[Raw data]
------------------------------------------------------------------------
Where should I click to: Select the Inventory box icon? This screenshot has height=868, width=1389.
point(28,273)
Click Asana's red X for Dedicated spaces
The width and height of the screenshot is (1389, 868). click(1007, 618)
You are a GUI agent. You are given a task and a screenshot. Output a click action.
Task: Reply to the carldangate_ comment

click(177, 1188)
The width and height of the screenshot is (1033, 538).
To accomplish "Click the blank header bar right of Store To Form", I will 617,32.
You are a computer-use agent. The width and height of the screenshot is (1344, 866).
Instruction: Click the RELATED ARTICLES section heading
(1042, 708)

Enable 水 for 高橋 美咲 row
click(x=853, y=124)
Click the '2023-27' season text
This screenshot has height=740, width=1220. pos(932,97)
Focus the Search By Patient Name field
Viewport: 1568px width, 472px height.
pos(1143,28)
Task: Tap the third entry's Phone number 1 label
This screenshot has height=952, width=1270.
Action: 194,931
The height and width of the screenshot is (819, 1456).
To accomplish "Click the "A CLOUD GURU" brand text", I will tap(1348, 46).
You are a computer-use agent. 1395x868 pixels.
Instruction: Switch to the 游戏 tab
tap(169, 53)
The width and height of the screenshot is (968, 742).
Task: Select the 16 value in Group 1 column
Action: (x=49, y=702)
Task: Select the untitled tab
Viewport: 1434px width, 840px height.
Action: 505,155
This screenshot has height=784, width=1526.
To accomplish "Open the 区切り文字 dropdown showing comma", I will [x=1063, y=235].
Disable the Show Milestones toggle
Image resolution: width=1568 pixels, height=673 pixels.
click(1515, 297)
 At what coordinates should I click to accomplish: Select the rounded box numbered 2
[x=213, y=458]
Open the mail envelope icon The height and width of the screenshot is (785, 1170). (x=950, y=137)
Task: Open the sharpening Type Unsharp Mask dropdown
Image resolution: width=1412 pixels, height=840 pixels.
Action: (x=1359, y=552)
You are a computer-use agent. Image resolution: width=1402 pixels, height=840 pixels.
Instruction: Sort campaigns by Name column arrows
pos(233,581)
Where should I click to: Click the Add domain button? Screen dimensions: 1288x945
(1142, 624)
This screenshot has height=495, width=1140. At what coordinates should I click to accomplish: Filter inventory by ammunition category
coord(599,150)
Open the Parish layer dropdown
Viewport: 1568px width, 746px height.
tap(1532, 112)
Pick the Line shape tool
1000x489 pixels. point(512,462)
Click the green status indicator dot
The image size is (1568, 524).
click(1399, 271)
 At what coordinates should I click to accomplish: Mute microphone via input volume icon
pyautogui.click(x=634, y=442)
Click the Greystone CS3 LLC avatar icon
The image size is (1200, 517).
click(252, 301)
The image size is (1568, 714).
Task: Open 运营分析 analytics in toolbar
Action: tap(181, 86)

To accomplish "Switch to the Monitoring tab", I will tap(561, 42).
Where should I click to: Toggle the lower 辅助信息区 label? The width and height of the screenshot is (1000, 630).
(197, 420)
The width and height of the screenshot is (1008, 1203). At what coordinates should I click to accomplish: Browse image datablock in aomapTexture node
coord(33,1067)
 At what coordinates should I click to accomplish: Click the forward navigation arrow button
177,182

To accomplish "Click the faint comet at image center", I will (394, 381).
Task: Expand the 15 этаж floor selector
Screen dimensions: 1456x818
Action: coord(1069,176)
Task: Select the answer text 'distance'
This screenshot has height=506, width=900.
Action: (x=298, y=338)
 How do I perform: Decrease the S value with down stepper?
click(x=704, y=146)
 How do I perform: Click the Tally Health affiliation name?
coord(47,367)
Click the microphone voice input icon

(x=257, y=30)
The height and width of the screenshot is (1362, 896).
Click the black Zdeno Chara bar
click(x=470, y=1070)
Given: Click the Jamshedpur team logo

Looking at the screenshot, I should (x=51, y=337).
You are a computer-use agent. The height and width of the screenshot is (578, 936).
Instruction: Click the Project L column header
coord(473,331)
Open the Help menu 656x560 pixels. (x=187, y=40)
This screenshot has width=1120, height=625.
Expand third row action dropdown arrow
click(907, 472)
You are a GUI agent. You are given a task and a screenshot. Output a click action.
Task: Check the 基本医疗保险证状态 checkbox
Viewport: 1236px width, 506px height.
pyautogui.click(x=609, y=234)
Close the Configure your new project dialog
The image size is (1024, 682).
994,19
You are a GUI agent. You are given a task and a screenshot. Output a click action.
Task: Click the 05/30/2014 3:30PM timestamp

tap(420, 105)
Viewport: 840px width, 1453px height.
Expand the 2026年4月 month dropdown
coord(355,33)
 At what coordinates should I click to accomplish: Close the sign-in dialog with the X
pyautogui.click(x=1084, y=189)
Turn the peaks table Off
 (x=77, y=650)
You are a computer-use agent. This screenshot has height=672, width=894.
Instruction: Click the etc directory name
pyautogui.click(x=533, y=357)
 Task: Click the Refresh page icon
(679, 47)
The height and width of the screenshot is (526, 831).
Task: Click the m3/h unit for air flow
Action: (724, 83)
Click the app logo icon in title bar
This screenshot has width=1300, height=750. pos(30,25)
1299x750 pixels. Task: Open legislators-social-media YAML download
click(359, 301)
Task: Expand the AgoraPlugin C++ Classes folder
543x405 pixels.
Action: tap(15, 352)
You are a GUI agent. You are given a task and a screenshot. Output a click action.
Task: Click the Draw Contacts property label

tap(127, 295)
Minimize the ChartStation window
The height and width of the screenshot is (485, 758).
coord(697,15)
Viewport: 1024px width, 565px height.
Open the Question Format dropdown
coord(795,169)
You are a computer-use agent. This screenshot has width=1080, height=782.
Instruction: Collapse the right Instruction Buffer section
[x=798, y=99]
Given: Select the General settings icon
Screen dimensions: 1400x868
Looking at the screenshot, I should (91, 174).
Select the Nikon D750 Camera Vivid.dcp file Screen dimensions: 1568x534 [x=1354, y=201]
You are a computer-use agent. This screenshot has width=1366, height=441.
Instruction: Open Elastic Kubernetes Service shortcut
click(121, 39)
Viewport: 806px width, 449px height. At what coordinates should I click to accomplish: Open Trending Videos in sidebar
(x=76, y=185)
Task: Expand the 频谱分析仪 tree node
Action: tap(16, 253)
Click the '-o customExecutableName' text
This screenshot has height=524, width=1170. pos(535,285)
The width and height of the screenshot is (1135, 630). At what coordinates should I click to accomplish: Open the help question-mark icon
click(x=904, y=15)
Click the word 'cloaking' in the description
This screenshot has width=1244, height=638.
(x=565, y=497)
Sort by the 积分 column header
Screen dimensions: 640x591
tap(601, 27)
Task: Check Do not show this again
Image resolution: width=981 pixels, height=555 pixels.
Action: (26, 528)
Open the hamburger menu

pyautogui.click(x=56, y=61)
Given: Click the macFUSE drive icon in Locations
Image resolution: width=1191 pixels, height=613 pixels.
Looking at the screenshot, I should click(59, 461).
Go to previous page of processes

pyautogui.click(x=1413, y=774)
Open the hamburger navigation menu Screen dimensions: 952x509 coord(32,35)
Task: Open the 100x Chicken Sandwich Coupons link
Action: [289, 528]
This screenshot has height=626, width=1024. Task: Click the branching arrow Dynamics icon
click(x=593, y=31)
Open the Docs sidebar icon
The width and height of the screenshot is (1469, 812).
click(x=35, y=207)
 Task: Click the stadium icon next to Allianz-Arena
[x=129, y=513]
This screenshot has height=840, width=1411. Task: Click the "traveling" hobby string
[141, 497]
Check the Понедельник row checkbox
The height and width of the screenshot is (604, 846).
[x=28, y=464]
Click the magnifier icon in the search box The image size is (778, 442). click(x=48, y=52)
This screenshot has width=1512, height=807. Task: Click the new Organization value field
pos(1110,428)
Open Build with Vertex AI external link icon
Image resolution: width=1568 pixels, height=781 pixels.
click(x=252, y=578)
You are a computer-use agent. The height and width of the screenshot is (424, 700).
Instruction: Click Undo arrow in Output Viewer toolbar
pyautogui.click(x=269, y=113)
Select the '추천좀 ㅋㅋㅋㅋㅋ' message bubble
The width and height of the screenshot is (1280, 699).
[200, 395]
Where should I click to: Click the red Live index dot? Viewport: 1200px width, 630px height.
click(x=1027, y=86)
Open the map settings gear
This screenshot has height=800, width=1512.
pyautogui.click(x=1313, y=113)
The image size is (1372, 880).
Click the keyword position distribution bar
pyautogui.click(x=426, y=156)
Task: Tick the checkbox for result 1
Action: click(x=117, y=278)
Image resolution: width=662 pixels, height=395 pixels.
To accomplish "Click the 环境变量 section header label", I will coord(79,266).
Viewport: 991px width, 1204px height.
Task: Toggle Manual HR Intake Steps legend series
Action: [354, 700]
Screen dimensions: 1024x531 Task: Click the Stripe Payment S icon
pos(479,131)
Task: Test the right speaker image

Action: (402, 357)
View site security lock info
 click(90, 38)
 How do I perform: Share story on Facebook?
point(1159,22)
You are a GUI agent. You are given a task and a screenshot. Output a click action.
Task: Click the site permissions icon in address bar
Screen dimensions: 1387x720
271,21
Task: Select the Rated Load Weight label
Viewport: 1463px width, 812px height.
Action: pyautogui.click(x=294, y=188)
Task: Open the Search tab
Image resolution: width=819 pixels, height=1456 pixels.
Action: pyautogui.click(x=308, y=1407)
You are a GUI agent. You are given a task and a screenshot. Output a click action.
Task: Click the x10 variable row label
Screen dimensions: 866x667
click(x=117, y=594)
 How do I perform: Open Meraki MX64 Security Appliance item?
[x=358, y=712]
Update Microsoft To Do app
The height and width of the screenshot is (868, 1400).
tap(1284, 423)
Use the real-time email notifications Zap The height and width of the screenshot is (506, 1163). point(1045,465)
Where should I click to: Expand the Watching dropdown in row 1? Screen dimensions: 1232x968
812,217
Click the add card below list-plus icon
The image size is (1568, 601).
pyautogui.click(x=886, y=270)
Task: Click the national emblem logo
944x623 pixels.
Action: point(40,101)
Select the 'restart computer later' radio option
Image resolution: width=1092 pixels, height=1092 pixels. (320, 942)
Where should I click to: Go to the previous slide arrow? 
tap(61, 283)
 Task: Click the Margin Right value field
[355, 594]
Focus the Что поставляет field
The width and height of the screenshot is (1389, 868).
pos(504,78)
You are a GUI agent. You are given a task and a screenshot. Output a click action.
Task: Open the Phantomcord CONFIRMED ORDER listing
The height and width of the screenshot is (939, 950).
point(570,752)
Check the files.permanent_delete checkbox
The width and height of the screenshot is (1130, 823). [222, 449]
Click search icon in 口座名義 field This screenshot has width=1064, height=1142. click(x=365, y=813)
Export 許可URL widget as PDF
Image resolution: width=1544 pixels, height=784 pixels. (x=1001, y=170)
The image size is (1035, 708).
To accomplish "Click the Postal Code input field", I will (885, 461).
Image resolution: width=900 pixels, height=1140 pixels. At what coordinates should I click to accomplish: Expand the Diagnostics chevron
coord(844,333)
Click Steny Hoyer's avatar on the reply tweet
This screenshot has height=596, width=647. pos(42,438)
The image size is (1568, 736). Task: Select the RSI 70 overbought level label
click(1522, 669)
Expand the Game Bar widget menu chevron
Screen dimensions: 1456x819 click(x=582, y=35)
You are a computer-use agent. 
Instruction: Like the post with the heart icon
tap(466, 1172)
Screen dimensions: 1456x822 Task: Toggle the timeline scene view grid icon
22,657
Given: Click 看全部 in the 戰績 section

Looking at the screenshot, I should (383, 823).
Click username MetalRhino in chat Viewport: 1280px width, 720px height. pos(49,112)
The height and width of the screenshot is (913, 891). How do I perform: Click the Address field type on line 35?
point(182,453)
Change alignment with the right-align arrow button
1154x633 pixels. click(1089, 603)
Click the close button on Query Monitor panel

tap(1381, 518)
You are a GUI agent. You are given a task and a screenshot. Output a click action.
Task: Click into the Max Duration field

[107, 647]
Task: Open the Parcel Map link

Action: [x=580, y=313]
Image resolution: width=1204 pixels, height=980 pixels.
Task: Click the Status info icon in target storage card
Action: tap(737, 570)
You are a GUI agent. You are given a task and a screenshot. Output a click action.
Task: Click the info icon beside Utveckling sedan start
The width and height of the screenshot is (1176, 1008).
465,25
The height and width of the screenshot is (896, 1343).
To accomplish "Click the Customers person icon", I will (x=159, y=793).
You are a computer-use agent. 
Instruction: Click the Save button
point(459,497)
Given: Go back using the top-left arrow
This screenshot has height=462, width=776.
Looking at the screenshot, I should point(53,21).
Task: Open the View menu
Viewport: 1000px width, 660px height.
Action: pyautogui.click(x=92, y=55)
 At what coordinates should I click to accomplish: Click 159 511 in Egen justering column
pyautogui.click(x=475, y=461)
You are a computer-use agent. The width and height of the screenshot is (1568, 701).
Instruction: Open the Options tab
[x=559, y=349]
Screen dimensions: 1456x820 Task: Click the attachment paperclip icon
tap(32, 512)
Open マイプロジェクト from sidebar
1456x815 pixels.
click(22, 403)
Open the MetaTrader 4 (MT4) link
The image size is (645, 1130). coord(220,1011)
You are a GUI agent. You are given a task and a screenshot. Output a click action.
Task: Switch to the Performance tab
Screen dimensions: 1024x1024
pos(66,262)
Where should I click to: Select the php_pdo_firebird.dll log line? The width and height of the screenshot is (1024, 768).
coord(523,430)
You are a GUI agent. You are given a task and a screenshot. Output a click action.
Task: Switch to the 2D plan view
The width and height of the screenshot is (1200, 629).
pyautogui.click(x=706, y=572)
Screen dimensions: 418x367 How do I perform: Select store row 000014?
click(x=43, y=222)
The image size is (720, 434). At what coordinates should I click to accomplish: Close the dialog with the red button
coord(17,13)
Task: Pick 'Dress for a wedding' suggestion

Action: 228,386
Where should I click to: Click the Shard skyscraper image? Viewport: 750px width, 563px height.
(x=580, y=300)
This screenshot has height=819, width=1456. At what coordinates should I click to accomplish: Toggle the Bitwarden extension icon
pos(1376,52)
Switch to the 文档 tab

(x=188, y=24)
------------------------------------------------------------------------
# Problem to work on:
Return every line of the data above that contains the string "hamburger", treating uppercase and lowercase letters as distinct.

# Solved exercise:
Open the hamburger menu
Open the hamburger navigation menu Screen dimensions: 952x509 coord(32,35)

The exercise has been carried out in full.